Sacca tapes his 29th Christmas show at 2 p.m. today at Boulder Station, with guests including Zowie Bowie and puppeteer Anthony Rais. The $25 admission benefits the Youth Foundation for the Performing Arts, for years the students of the late Helen Joy. Now it also funds lessons for students of veteran singer Denise Clemente.
Sacca taped his first Christmas special at Mount Charleston, lip-syncing to his prerecorded songs while suited up like a cowboy on a horse. “Growing up with cowboys and Gene Autry and stuff like that, I always had a desire to sit on a horse and sing Christmas carols,” he says. “It was one of those fantasies.”
Sacca is pretty deadpan, so you’re never sure whether to laugh when he tells you this stuff.
He had another milestone this year with his published memoir, which is technically a biography, written in frequently awkward third person by Arlene Krieger.

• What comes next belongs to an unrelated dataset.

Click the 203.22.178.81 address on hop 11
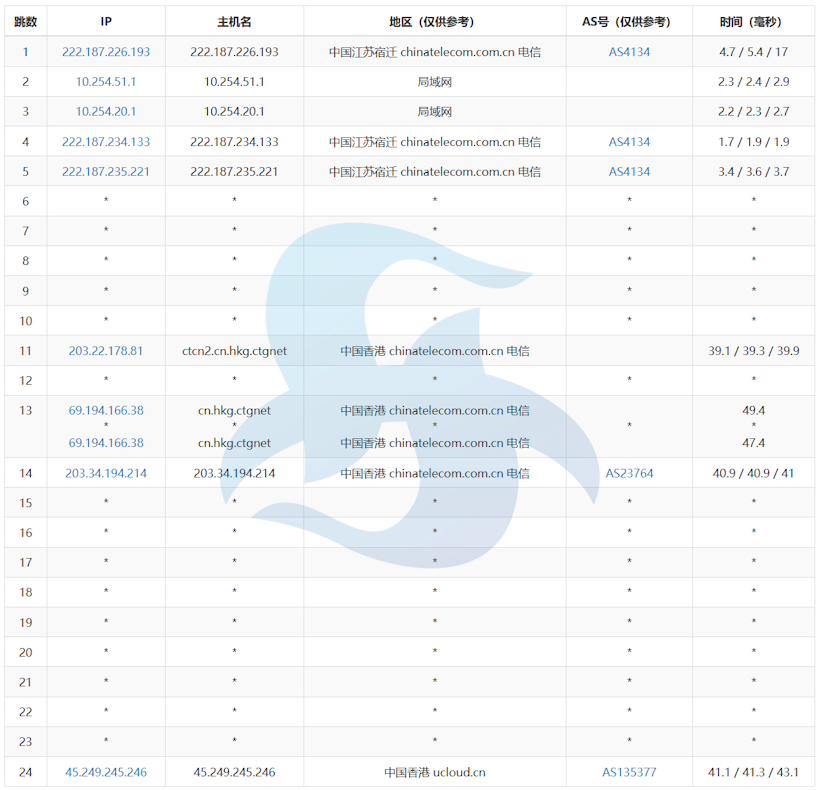Screen dimensions: 820x790 105,350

There’s plenty in it for both Sacca lovers and haters, from the TMI about “transmutational sex” to the sad unraveling of his twin brother Robert. Longtimers might remember the original Sacca Twins as disco-suited lounge lizards or fledgling TV hosts, grilling celebrities trapped between their twin desks. “I feel like I am at a tennis match,” Frank Sinatra Jr. told them.
But Robert died of leukemia while battling multiple addictions. Tony carries on to delight or annoy you. In my years here, I’ve found those who claim to be angered by him more accurately peeved by the lack of a slicker, higher-profile TV product focused on Las Vegas entertainment. Now, those of us still aware of him are just happy he’s still around.
“We gotta keep reinventing ourselves,” he says. “How many entertainers can stay in this town for 30 years and keep doing it?”